◆ Material shown
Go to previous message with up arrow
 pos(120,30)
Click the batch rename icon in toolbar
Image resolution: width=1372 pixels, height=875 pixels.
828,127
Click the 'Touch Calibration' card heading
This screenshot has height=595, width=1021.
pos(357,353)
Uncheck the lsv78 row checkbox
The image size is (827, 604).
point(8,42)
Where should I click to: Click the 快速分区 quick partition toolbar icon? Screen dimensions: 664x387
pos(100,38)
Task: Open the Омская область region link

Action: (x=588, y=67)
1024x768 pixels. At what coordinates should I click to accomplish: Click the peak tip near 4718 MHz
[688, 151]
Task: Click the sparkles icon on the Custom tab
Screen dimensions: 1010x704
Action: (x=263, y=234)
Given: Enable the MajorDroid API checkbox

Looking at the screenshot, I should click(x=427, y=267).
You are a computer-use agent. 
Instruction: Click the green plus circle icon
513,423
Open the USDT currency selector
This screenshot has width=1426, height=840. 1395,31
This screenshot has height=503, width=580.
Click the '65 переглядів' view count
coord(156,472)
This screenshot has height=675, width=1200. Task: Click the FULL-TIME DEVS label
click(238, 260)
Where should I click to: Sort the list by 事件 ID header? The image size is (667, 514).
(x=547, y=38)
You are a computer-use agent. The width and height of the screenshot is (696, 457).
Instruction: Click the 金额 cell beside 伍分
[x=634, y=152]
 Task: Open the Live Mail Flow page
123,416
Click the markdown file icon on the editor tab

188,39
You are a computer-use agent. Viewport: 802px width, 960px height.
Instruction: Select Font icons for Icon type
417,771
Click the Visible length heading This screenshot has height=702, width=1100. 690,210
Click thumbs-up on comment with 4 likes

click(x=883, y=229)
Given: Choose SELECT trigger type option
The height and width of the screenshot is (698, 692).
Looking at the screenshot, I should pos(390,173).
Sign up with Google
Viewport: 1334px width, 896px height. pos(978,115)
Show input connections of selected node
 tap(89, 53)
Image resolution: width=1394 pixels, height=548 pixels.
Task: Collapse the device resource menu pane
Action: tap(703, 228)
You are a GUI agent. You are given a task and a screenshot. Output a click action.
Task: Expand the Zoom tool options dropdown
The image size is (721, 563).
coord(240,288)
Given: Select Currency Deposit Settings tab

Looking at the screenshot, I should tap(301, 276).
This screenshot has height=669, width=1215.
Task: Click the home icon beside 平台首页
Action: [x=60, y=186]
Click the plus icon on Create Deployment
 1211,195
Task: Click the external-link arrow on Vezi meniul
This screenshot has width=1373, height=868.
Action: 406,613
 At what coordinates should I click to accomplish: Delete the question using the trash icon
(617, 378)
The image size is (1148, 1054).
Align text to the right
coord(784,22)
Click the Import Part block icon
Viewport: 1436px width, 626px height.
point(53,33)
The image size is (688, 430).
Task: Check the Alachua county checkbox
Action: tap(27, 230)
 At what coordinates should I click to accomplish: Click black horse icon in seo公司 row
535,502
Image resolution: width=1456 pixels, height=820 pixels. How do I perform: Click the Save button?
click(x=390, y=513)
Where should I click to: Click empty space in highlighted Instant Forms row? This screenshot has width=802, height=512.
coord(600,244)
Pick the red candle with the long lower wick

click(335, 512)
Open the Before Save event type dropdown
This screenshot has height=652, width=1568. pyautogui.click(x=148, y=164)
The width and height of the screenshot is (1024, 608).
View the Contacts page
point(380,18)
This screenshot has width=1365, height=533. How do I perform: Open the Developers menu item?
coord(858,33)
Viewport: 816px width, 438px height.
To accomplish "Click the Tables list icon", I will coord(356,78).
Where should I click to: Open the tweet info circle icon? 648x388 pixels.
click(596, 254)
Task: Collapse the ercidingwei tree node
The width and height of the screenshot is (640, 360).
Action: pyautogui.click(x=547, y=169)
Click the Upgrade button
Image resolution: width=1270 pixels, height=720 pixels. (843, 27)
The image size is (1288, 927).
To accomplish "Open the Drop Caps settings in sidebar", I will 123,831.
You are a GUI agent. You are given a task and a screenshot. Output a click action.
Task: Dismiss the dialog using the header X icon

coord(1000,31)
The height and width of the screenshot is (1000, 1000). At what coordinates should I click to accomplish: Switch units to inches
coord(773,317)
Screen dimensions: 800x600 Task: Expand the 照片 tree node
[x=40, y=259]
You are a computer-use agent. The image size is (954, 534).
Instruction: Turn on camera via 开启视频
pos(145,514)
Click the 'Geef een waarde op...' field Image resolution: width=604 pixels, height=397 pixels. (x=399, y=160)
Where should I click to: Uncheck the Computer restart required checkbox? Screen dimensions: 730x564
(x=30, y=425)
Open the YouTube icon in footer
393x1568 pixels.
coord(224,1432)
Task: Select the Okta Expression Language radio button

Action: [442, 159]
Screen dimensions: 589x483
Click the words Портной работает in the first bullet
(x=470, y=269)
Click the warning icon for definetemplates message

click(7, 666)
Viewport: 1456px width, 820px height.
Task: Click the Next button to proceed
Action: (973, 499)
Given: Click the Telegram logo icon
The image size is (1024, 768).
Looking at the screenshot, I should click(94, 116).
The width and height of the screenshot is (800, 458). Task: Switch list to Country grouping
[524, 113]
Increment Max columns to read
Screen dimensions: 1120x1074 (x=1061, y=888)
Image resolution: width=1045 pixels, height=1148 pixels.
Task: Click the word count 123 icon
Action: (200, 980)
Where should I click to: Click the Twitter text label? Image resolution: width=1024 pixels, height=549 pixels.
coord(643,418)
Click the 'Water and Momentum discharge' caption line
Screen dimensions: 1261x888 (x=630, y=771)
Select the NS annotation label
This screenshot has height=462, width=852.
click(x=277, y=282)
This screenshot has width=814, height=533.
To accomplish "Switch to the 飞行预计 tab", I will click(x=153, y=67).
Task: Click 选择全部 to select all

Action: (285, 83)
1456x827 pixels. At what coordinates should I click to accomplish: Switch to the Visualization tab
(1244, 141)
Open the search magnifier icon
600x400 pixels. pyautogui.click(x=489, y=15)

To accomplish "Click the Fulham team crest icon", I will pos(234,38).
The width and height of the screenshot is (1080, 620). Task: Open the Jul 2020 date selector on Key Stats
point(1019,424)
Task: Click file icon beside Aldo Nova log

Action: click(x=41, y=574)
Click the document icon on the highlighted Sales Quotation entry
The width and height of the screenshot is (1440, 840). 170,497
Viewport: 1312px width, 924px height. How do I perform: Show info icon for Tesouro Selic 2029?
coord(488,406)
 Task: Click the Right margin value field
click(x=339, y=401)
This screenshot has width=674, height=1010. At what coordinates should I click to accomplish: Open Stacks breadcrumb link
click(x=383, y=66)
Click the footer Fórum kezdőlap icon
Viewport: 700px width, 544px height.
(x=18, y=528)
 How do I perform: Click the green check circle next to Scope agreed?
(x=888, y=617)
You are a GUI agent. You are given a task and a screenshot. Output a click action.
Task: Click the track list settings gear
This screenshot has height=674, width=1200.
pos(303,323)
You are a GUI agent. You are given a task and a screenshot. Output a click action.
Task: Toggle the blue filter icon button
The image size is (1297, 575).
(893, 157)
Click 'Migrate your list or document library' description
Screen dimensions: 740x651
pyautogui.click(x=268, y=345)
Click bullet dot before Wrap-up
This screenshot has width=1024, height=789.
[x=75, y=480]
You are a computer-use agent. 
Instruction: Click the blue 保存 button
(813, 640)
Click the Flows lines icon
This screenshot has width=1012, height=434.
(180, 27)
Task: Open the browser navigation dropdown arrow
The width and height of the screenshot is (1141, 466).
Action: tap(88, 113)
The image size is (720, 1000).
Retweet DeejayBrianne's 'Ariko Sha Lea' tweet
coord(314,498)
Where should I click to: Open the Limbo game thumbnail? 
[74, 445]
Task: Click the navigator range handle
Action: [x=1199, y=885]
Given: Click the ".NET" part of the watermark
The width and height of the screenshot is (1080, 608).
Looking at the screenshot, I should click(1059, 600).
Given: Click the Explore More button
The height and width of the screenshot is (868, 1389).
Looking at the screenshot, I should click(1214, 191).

◆ Exercise
Lines are to be repeated exactly from the one that contains "Task: Toggle the blue filter icon button" through the last line of the listing, with both ends kept and no others added.

◆ Worked solution
Task: Toggle the blue filter icon button
The image size is (1297, 575).
(893, 157)
Click 'Migrate your list or document library' description
Screen dimensions: 740x651
pyautogui.click(x=268, y=345)
Click bullet dot before Wrap-up
This screenshot has width=1024, height=789.
[x=75, y=480]
You are a computer-use agent. 
Instruction: Click the blue 保存 button
(813, 640)
Click the Flows lines icon
This screenshot has width=1012, height=434.
(180, 27)
Task: Open the browser navigation dropdown arrow
The width and height of the screenshot is (1141, 466).
Action: tap(88, 113)
The image size is (720, 1000).
Retweet DeejayBrianne's 'Ariko Sha Lea' tweet
coord(314,498)
Where should I click to: Open the Limbo game thumbnail? 
[74, 445]
Task: Click the navigator range handle
Action: [x=1199, y=885]
Given: Click the ".NET" part of the watermark
The width and height of the screenshot is (1080, 608).
Looking at the screenshot, I should click(1059, 600).
Given: Click the Explore More button
The height and width of the screenshot is (868, 1389).
Looking at the screenshot, I should click(1214, 191).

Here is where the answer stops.